Ms Murphy explained: “There is a dispute with West Ham about what the contract says in terms of capacity.

“West Ham have absolutely said that they want to increase the capacity to 60,000. And actually they want to further increase the capacity to 66,000.

“LLDC and E20 (the landlords) disagrees with their interpretation of the contract. We feel that actually if West Ham want to enjoy more seats then they should commensurately pay more.”

A club spokesman said: “West Ham United is seeking use of all seats in London Stadium to initially reach a capacity of 60,000, as was promised publicly to our supporters by all London Stadium stakeholders.

“The seats in question are not ‘additional’ or ‘extra’. These seats are in London Stadium already, have always been there, and have already been paid for under the terms of our concession agreement.

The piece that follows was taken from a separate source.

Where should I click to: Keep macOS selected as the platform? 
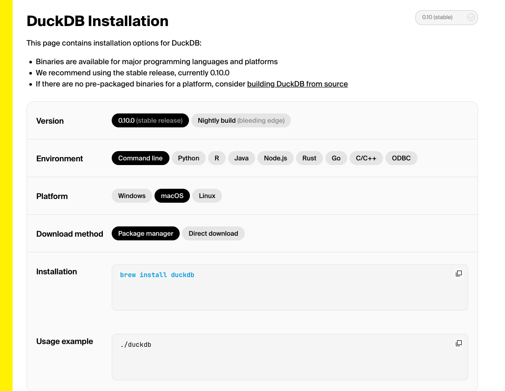point(172,196)
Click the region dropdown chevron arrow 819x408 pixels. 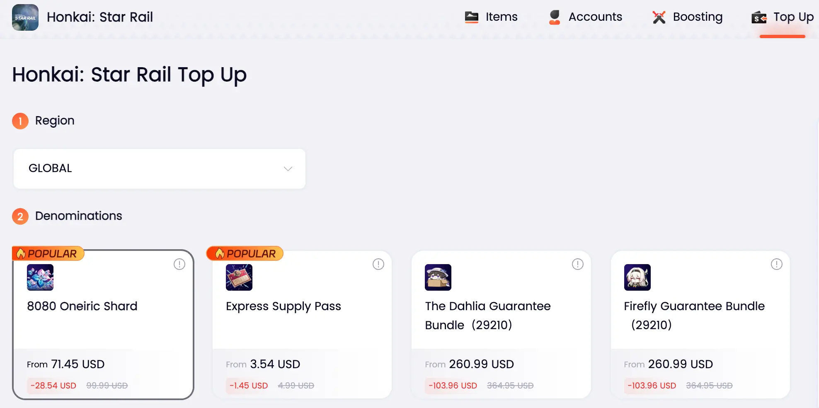click(288, 169)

“Having sought a resolution of this matter for many months, West Ham United are seeking a legal declaration because we have almost 50,000 patient and loyal fans on our season ticket waiting list who are being denied the opportunity to support their team.”

Asked who would benefit from the revenue from any additional seating, Ms Murphy said: “West Ham’s argument is they would receive all of the extra revenue from the extra seats. We would contend we should get a share of that.”